Assassin’s Creed Valhalla oyununun en temel haritasının İngiltere olduğunu yineleyeyim. Bu harita, yaklaşık olarak 120 kilometre kare boyutunda ve dikey konumlanmış bir biçimde karşımıza çıkıyor. Denizlerden ziyade nehirlerin bulunduğu bir yapıyı bu haritada görüyoruz. Bununla birlikte, incelediğim oyunda 3 farklı harita daha bulunuyor. Bunlardan iki tanesi, mitolojik temellere dayanan ve karakterimize farklı bir deneyim yaşatabilen Asgard ve Jotunheim haritaları. İngiltere haritasında Valka the Seer için bir kulübe yaptığımızda ve bu kişinin görevlerini başardığımızda bu mitoloji temelli haritalara ulaşıyoruz.
Biraz daha açık ifade etmek gerekirse, öncelikle Asgard haritasına gidiyoruz ve buradaki görevlerimizi tamamlayabilirsek Jotunheim haritası açılıyor. Tüm bu saydıklarımdan farklı olarak bir de Vinland haritası var ki bu da suikastçı kimliğimizi destekleyen, Order of the Ancient temelli bir yapıda hareket etmemiz için aktif hale geliyor. Fazla büyük olmamalarına karşın bahsettiğim haritalar sayesinde oyuna eğlenceli bir çeşitlik sunulduğunu düşünüyorum.
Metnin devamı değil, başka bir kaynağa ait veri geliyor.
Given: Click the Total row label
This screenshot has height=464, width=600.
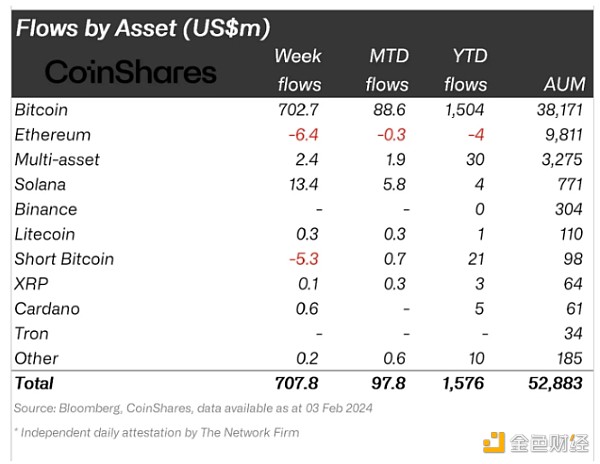Looking at the screenshot, I should click(x=34, y=383).
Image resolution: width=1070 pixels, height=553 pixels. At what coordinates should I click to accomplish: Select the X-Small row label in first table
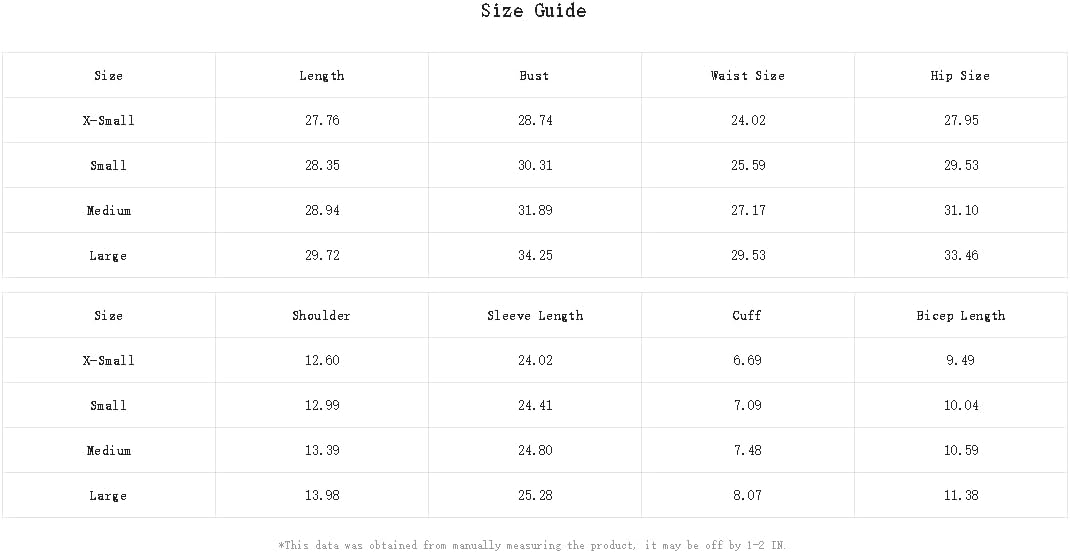point(109,120)
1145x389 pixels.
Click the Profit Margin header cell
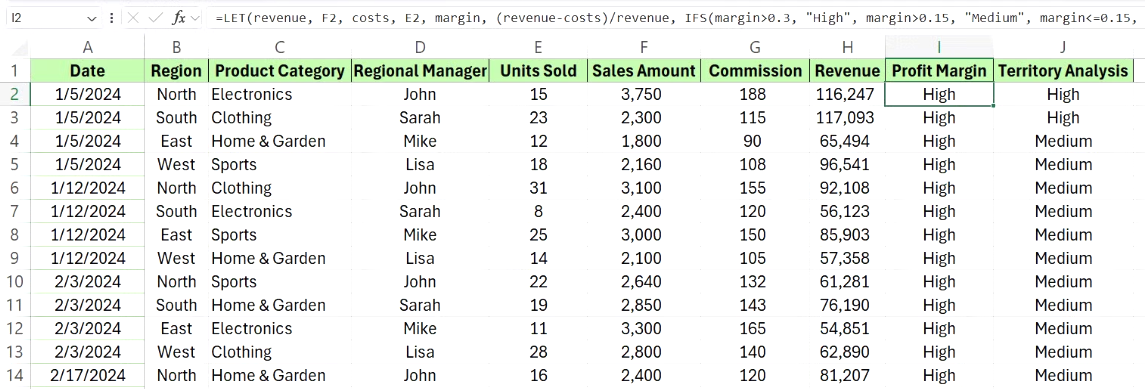[939, 71]
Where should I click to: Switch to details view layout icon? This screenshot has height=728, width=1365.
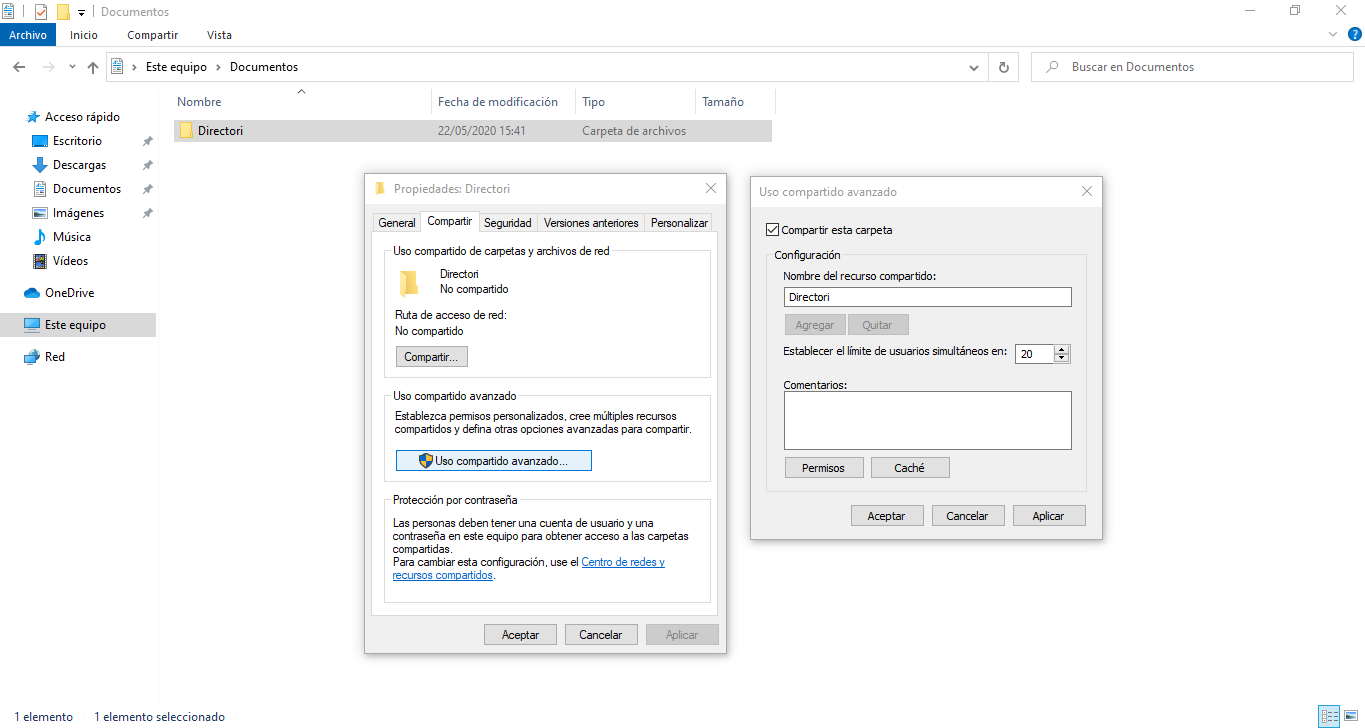tap(1329, 716)
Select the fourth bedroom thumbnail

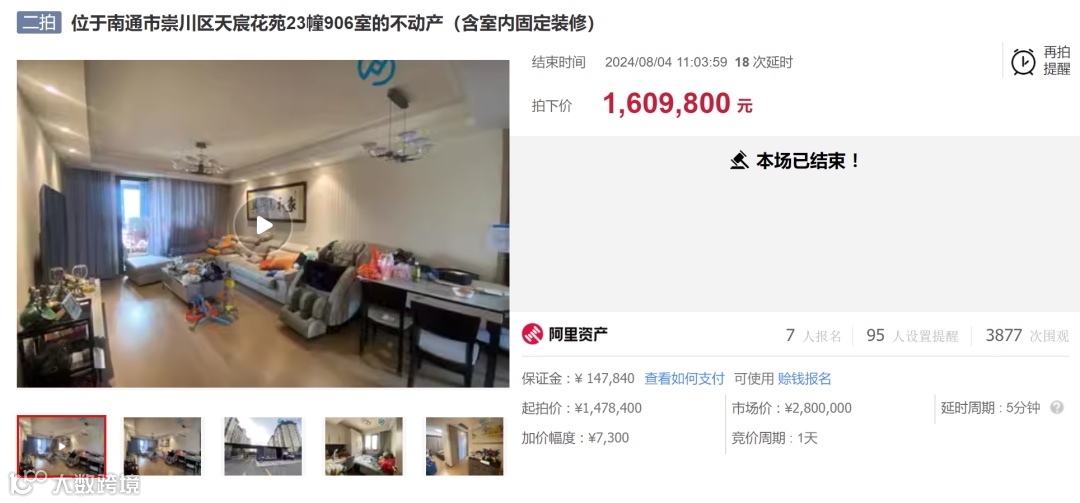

Tek haritadansa çeşitli bölgelere ve evrenlere geçiş yapmak beni ziyadesiyle memnun etti.
Order of the Ancient ile suikastçı kimliğimiz yeniden ortaya çıkıyor
Hikayenin henüz başlarında bir suikastçı olmak ve gizli örgütler gibi kavramlar Eivor isimli karakterimize öğretilmeye başlıyor. Bununla birlikte, Assassin’s Creed serisinin son oyunlarında karşılaştığımız suikast listesi düzenini büyük benzerliklerle birlikte yeniden bu yapımda görüyoruz. Şöyle anlatayım ki öldürmemiz gereken örgüt üyelerinin listesi, oyunun menüsündeki Order seçeneğinin altında yer alıyor. Yalnız, bu kişilerin kimlikleri belirli değil ve bahsettiğim seçenekte gölge halinde bulunuyorlar. Gölgeyi kaldırmak ise bize ve biraz da keşif yeteneğimize düşüyor.
Bazı karakterlerin detaylarını oyunun hikayesinde ilerledikçe çözüyoruz. Yalnız, karakterlerin kimliklerinin ve dolayısıyla bulundukları yerlerin ortaya çıkması adına bilgi toplamamız gerekiyor. Gerekli bilgiler ise öyle tek bir parşömenle yeterli olmuyor. Oyunun haritaları üzerinde girdiğimiz her yerde gerekli bilgilerin bulunduğu ögeleri bulabiliyoruz. Bunlara ulaşmak için biraz dikkatli olmak, biraz da zihnimizi çalıştırmak yeterli oluyor. Belgeleri buldukça sır perdesi aralanırken, gizli örgütün dünya düzenine etkisini daha yakından çözmüş oluyoruz.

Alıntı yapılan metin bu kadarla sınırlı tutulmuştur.